Other teams have other questions. For example, a team led by Dieter Egli of Columbia University and Maria Jasin of the Memorial Sloan Kettering Cancer Center (including the outspoken Georges Biotech expert George Church) wondered how the CRISPR complex could support the maternal wild-type gene because, In the early part of cell division, mother contribution and father contribution are separate.
According to Mitalipov, the parental DNA cluster contained in an envelope called a pronucleus is exposed enough time for the repair process to work. Paul Knoepfler, a cell biologist at the University of California, Davis, said: "If this is correct, what puzzles them is that they don't report more mosaics in these embryos.
" Refers to a single organism with different genomes in different cells. "The fragility is so late, for example in the two-cell embryo stage, which can lead to different genetic results," Knoepfler said - and this could lead to later unhealthy embryos.
So is it possible for Mitalipov to do the right thing? “As mentioned above, the new data is consistent with the genetic correction,” Jasin wrote in an email. However, she said that Mitalipov's own response shows how difficult this research is.
When his team could not detect the parent's allele, one of his embryos showed "allele dropout." “Not sure if there is no genetic correction for gene homologous recombination in all embryos, some embryos, or in the most extreme cases,” adds Jasin.
Everyone, including Mitalipov, said that more research is needed to determine. It doesn't matter to him; he knows that people have a lot of concerns about what he said. If his method does work, then it only applies to embryos with a wild-type copy of the gene, on the one hand, there must be a wild-type gene version to replicate the cells.

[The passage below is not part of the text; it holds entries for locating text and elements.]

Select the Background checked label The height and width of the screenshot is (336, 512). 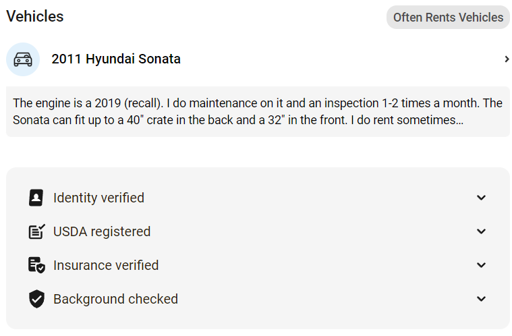click(115, 299)
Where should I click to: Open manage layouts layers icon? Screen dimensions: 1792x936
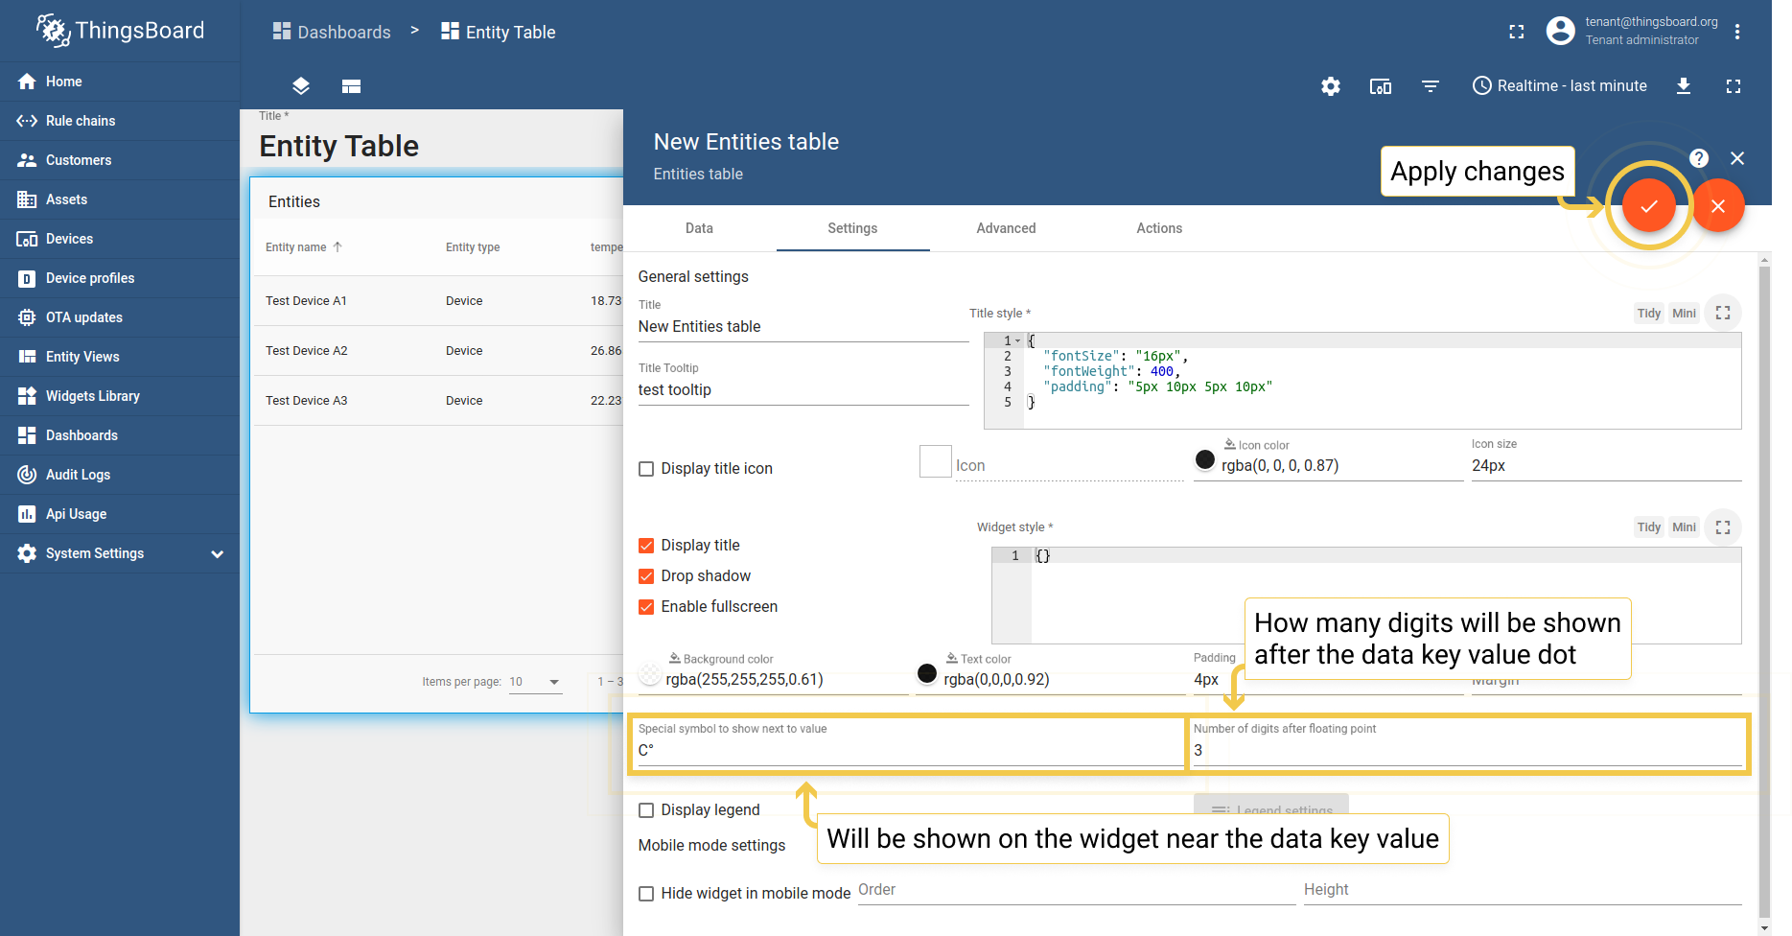(301, 86)
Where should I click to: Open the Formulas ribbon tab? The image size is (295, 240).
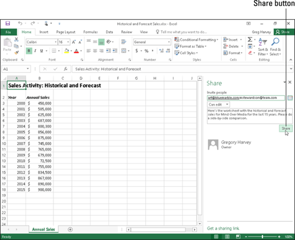[x=90, y=32]
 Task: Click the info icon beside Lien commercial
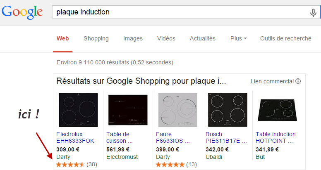[x=298, y=81]
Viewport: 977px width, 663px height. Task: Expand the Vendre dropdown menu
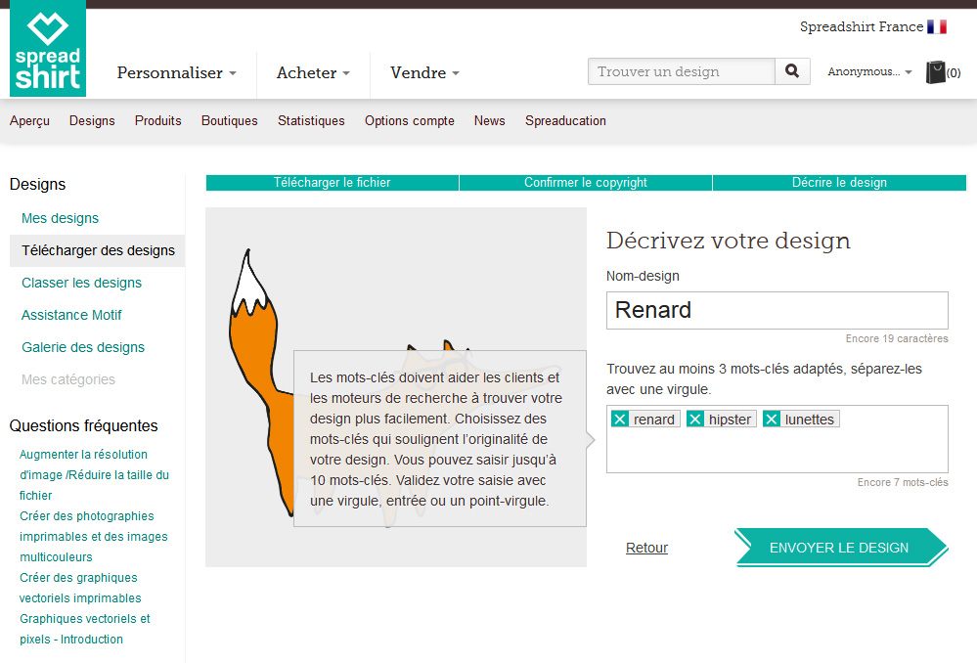click(424, 73)
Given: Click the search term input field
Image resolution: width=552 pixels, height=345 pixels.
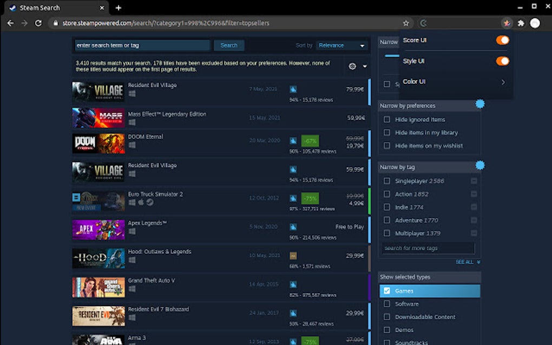Looking at the screenshot, I should 142,45.
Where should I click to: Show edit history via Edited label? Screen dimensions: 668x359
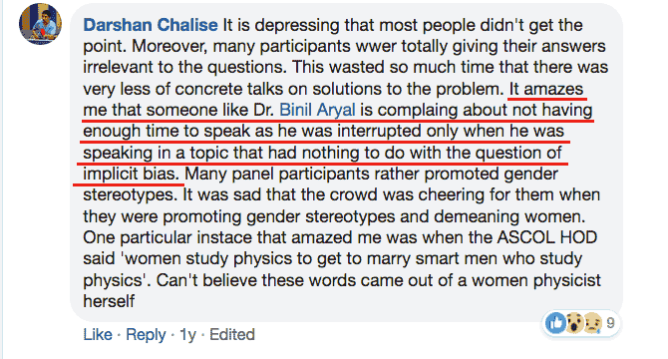pyautogui.click(x=232, y=335)
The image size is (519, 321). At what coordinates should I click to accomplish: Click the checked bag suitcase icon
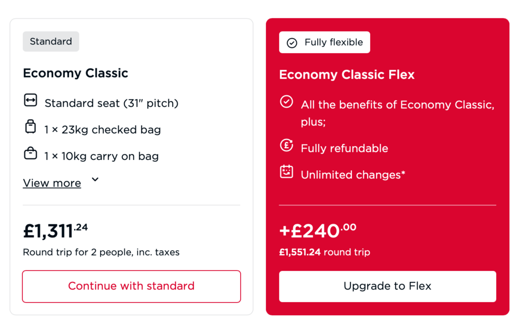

But more importantly, new ideas require time and work to penetrate into one area. “There is dogma, especially in biology,” Mitalipov said. “We just accepted our findings, calling it an unknown but powerful repair pathway in human embryos.”

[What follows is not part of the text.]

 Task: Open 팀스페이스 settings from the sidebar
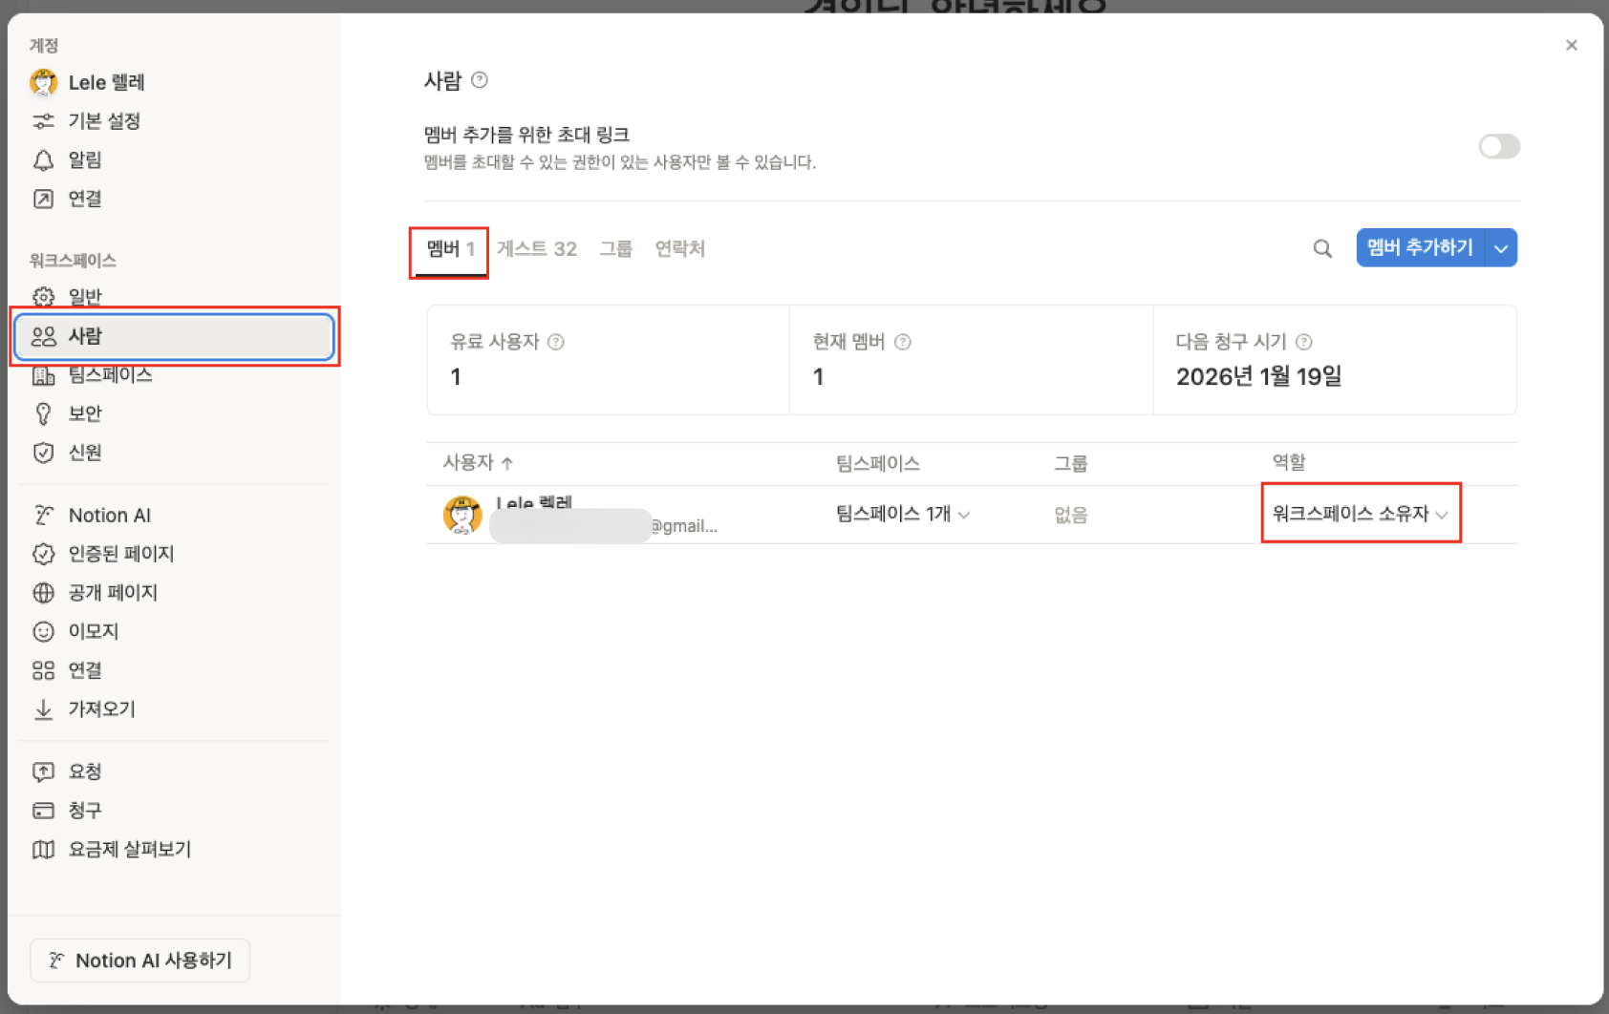tap(109, 375)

This "dogma" definitely takes time to make way for this approach. “Mitalipov’s team has strengthened their case to some extent,” Knoepfler said. "Maybe this points to the direction we fundamentally understand the new mechanism in early human embryos, but it is also possible that we will treat this completely differently a year later." Either way, for something going to the clinic, it's my performance must exceed 70%. This means it's time to do more work in the lab.